In Wally Yonamine, San Francisco 49ers rookie running back, they found a dashing young hero on whom they could hang their new hopes.
“He made us proud that we were Japanese,” Hats Aizawa remembered nearly 50 years later. Quoted in the English-language Bay Area newspaper Nichi Bei Times in 2005, Aizawa, 77, who had attended Yonamine’s games at Kezar Stadium with other young nisei (second generation), continued: “He had this burst of speed … he was fast. He left me with a lot of pleasant memories.”
The paper also quoted Warren Eijima, 81: “To see another Japanese-American play made me feel good.”
So Wally was a powerful symbol for Japanese rebuilding lives and businesses – many having found strangers of other ethnicity now living in homes and running stores and restaurants they’d been forced to abandon. In that, he was also first.
“Wally always said he had to do well because of all those from the internment camps coming back to San Francisco who were rooting for him to do well,” his widow Jane recalls.

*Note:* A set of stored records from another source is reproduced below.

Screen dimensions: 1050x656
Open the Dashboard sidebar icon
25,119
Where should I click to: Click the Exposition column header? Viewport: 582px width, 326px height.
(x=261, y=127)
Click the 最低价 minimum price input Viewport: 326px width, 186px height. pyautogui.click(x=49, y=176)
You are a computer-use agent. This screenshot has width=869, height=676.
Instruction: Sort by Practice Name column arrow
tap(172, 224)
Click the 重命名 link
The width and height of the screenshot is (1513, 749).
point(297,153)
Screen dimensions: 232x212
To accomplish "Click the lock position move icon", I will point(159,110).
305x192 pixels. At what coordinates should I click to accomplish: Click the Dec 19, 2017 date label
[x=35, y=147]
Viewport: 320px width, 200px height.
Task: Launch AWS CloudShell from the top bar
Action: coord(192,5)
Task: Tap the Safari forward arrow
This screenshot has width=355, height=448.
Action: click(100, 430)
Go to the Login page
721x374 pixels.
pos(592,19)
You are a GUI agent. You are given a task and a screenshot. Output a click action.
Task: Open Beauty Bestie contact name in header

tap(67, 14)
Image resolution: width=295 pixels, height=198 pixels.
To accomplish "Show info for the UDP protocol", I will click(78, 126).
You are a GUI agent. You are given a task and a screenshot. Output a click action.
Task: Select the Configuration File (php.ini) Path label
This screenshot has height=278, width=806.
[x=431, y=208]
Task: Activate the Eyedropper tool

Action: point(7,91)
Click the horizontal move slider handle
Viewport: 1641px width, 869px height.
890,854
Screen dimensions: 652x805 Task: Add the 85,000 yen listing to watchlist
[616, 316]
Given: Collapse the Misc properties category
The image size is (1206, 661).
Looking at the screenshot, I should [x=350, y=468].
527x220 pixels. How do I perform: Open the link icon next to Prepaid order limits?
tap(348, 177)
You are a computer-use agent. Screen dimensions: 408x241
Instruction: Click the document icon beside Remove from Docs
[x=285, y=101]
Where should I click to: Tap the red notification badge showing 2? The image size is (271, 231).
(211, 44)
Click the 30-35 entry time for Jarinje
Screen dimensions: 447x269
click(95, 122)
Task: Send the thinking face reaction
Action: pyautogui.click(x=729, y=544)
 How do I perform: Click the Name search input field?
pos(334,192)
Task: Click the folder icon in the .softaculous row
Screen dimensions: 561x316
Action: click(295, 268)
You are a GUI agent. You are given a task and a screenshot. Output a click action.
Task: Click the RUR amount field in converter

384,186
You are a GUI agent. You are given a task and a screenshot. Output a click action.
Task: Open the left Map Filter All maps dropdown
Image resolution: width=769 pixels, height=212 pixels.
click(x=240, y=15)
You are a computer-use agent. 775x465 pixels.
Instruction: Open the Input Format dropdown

At the same time, for many San Franciscans who served in the war or lost a loved one in it, and referred to Japanese people by the J-word, he was also a symbol that the war was over. Here was a Japanese man for whom they could stand and cheer. They were now on the same side. That too was a first.
For both groups, Yonamine’s presence in a 49er uniform was a turning point of sorts.
As a 49ers reserve running back in the autumn of ’47 (the team’s second year of existence), he started three games and averaged 3.8 yards per carry and 11 yards per pass reception for Coach Buck Shaw. As a defensive back in those days of ironman two-way players, Yonamine had one interception.
“Football, that was Wally’s first love,” Jane says. “That was the only sport he ever really loved. Years later, when people asked about the old days, the first thing he mentioned was football.”
Looking ahead, he and the 49ers had every reason to be optimistic about the 1948 season.
(In those years, the 49ers – wearing snazzy red-and-white uniforms and leather helmets – played in the eight-team All-American Football Conference, which stretched from New York to Los Angeles. In 1950, the Niners along with franchises in Cleveland and Baltimore joined the NFL, breathing new life into the league, much as the NFL-AFL merger would do a generation later.)
It started on the sugar plantation at Olowalu, Maui. Born Kaname Yonamine on June 25, 1925, the boy who would become “Wally” was the third of seven children born to Okinawa-born Matsusai Yonamine and Maui-born Kikue Nishimura, whose parents had emigrated from Hiroshima. (In Japanese, kaname is the single nail that holds a fold-out fan together. “And that’s who he was,” Jane says.)